Deux Franco-Ontariens gagnants aux Prix littéraires du Gouverneur général
OTTAWA – Le Conseil des arts du Canada a dévoilé ce mercredi les gagnants des Prix littéraires du Gouverneur général. Deux auteurs franco-ontariens sont couronnés. Il s’agit de Marie-Hélène Poitras pour son recueil de nouvelles Galumpf et de Philippe Bernier Arcand pour son essai Faux rebelles : les dérives du politiquement incorrect.
Marie-Hélène Poitras habite Montréal, mais est native d’Ottawa. Galumpf lui vaut le Prix littéraire du Gouverneur général dans la catégorie Romans et nouvelles. Jointe au téléphone, l’autrice se dit particulièrement fière, tout en restant humble.
« C’est un rêve secret pour beaucoup d’écrivains. Mais c’est un jury de pairs, ce sont des écrivains qui attribuent ce prix. Si ça avait été trois autres écrivains (que ceux sur le jury), ça aurait probablement été à une autre personne. Il y a tout un alignement des étoiles et j’en suis consciente. Mais quelle immense fierté, quelle joie! »

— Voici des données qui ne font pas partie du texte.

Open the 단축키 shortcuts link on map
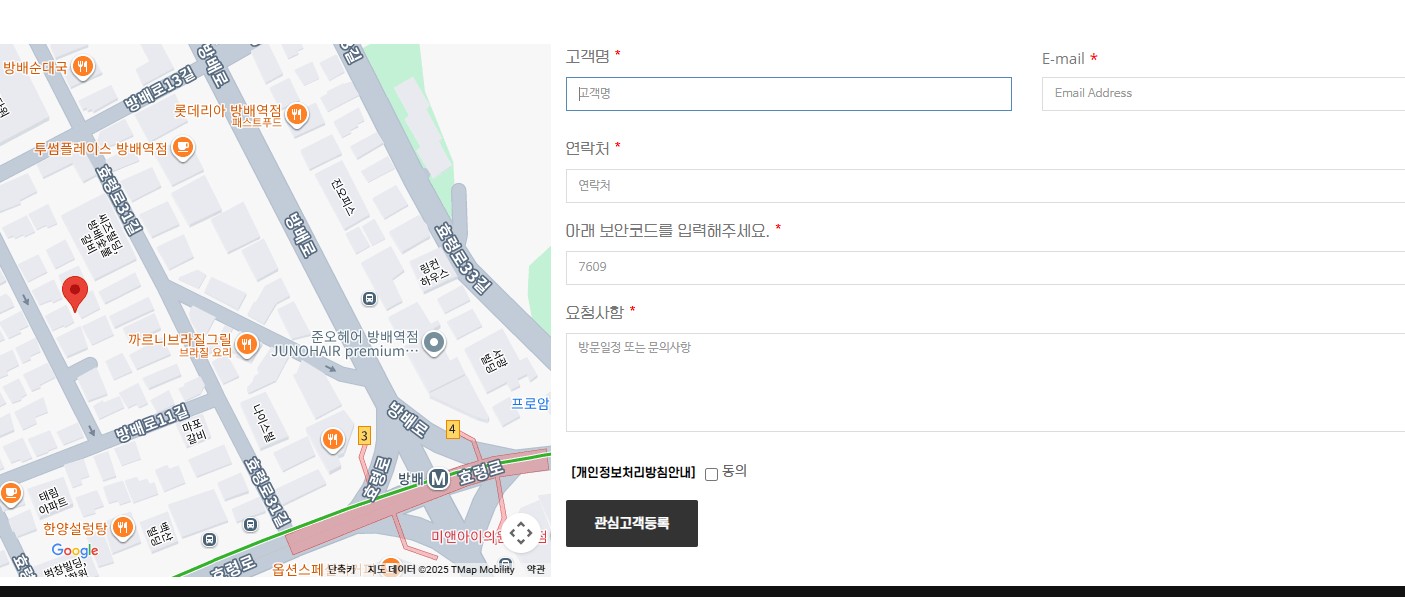The height and width of the screenshot is (597, 1405). tap(341, 570)
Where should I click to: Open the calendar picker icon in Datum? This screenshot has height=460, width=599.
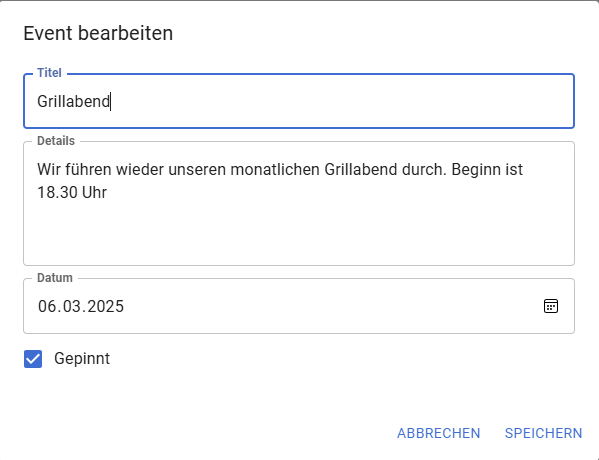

Marie-Hélène Poitras témoigne aussi de son bonheur d’avoir gagné ce prix pour un recueil de nouvelles. « C’est un genre parfois un peu boudé par les lecteurs et les éditeurs, mais qui est vraiment dans l’ère du temps. Les nouvelles, ce sont des petits concentrés d’intensité. Ce sont des textes dans lesquels les auteurs peuvent se permettre de prendre des risques. » Elle souligne que c’est aussi un recueil de nouvelles qui a remporté le prix équivalent en anglais. Il s’agit de Chrysalis, de Anuja Varghese, une autrice d’Hamilton.

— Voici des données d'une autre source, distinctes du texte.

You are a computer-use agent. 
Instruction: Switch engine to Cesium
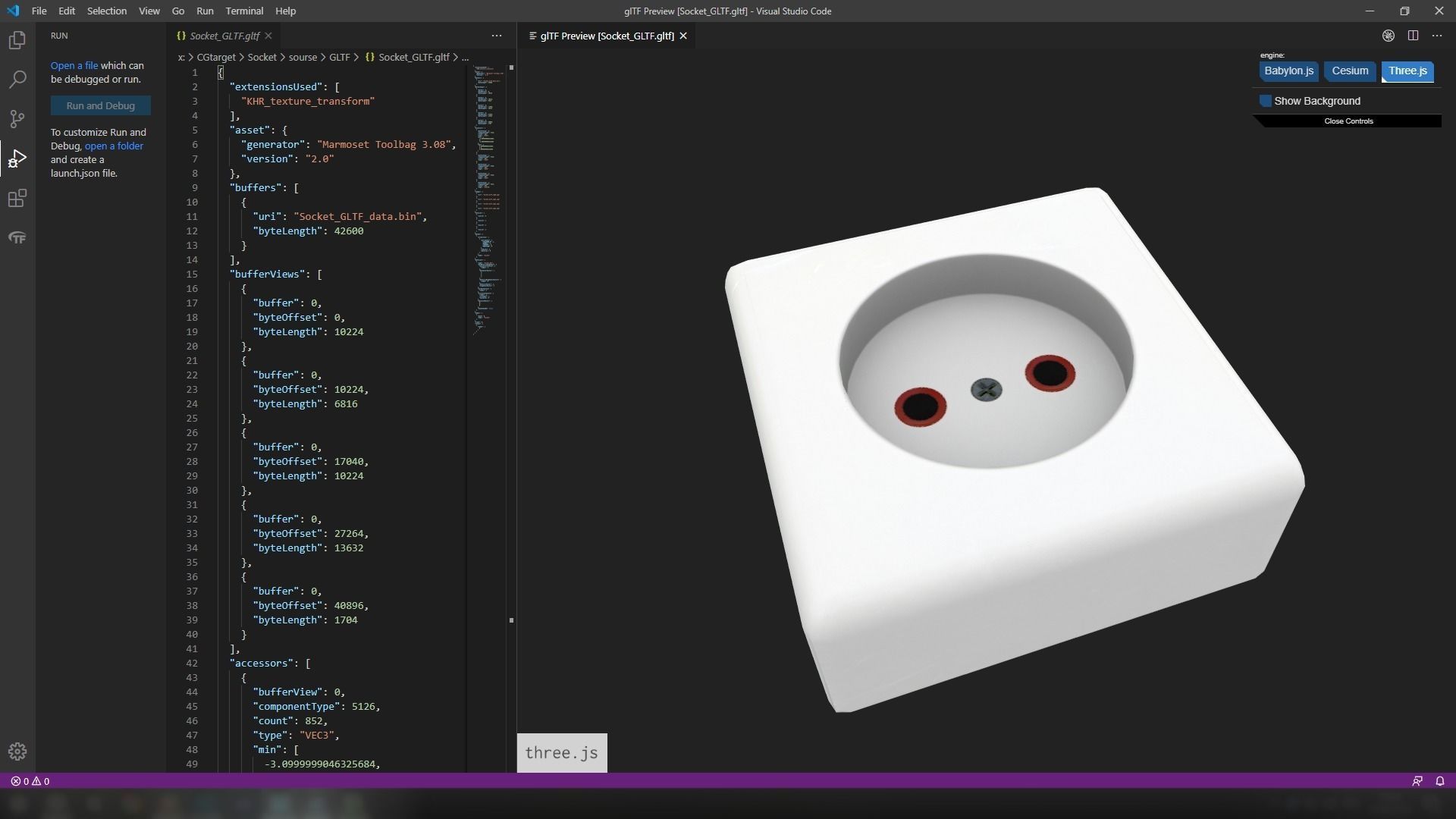[x=1350, y=71]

La nouvelle qui a donné son titre au recueil, Galumpf, raconte le moment où Marie-Hélène Poitras a pu revisiter sa maison d’enfance, à Aylmer, après que ceux qui avaient acheté la propriété soient allés la rencontrer au Salon du livre de l’Outaouais.
« Je me sentais comme une géante dans une maison de poupée. C’est vraiment une expérience de vie très particulière », explique l’écrivaine. Elle qualifie Galumpf de nouvelle fondatrice, puisqu’elle y revisite les premiers moments qui l’ont menée à l’amour de la littérature.

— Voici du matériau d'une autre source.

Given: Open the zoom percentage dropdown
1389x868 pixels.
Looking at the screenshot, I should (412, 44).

Selon la Franco-Ontarienne, grandir dans une société bilingue a posé la base d’une curiosité pour l’apprentissage des langues et la façon dont on peut jouer avec les mots. C’est aussi à Aylmer qu’elle a découvert son amour des chevaux, qu’on retrouve un peu partout dans son œuvre.
Ses deux passions se succèdent dans sa vie. « Il y a des périodes où j’ai plus accès à l’une qu’à l’autre. En ce moment, il pourrait y avoir plus de chevaux dans ma vie, mais l’écriture est très présente. »
Renverser les codes
Dans la catégorie Essais, c’est le Franco-Ottavien Philippe Bernier Arcand qui remporte le Prix littéraire du Gouverneur général cette année. Au micro d’ONFR, il s’est dit « agréablement surpris » de cette nouvelle.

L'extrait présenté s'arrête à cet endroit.